Peritoneal carinomatosis is a very rare disease. The main symptoms of carcinomatosis are severe intoxication of the body, progressive course of the disease, severe anemia and negative reactions to tuberculin. Changed lymph nodes in carcinomatosis are palpated as denser formations than in tuberculous mesadenitis.

The mesenteric form of lymphogranulomatosis occurs with wave-like fever. Lymphogranulomatosis is characterized by enlargement of the lymph nodes during the period of rising temperature. The hemogram reveals leukopenia and lymphopenia, monocytosis and eosinophilia. Lymphogranulomatosis progresses rapidly.

Clinical manifestations of chronic colitis are often mistaken for tuberculous mesadenitis, but in chronic colitis, abdominal pain is often caused by eating rough and fatty foods. When palpating the abdomen, diffuse pain is determined, but mainly along the colon.

The main method of treating patients with tuberculous mesadenitis is the use of antibacterial drugs according to the generally accepted treatment regimen for patients with tuberculosis.

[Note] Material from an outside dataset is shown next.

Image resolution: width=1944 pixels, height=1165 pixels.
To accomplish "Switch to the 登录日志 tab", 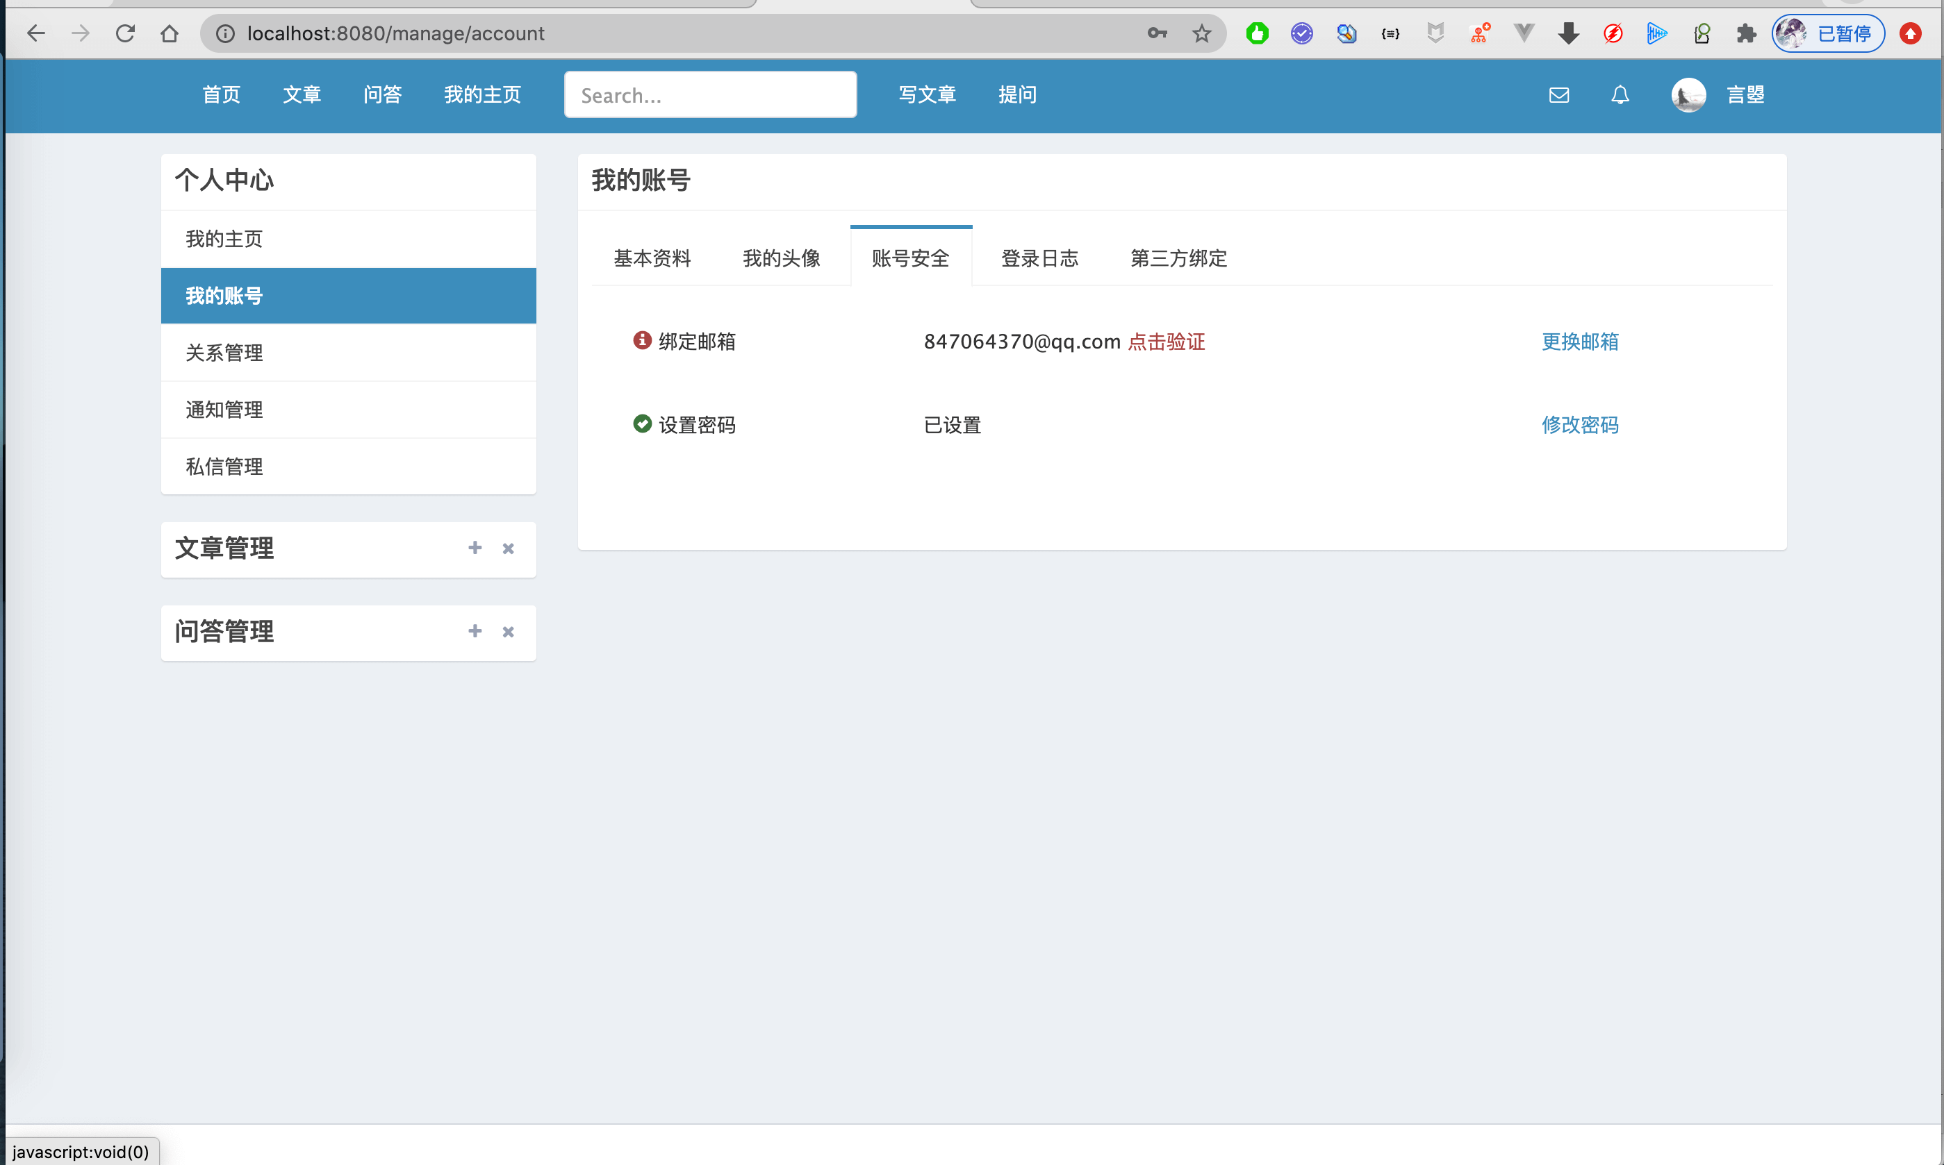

During the acute course of the process, the use of three main anti-tuberculosis drugs (streptomycin, isoniazid, PAS) in optimally tolerated doses with the simultaneous administration of vitamins B and C complexes is indicated. In the chronic course of mesadenitis, one can limit oneself to the prescription of drugs from the group GINK and PAS. The total duration of treatment is 12-18 months.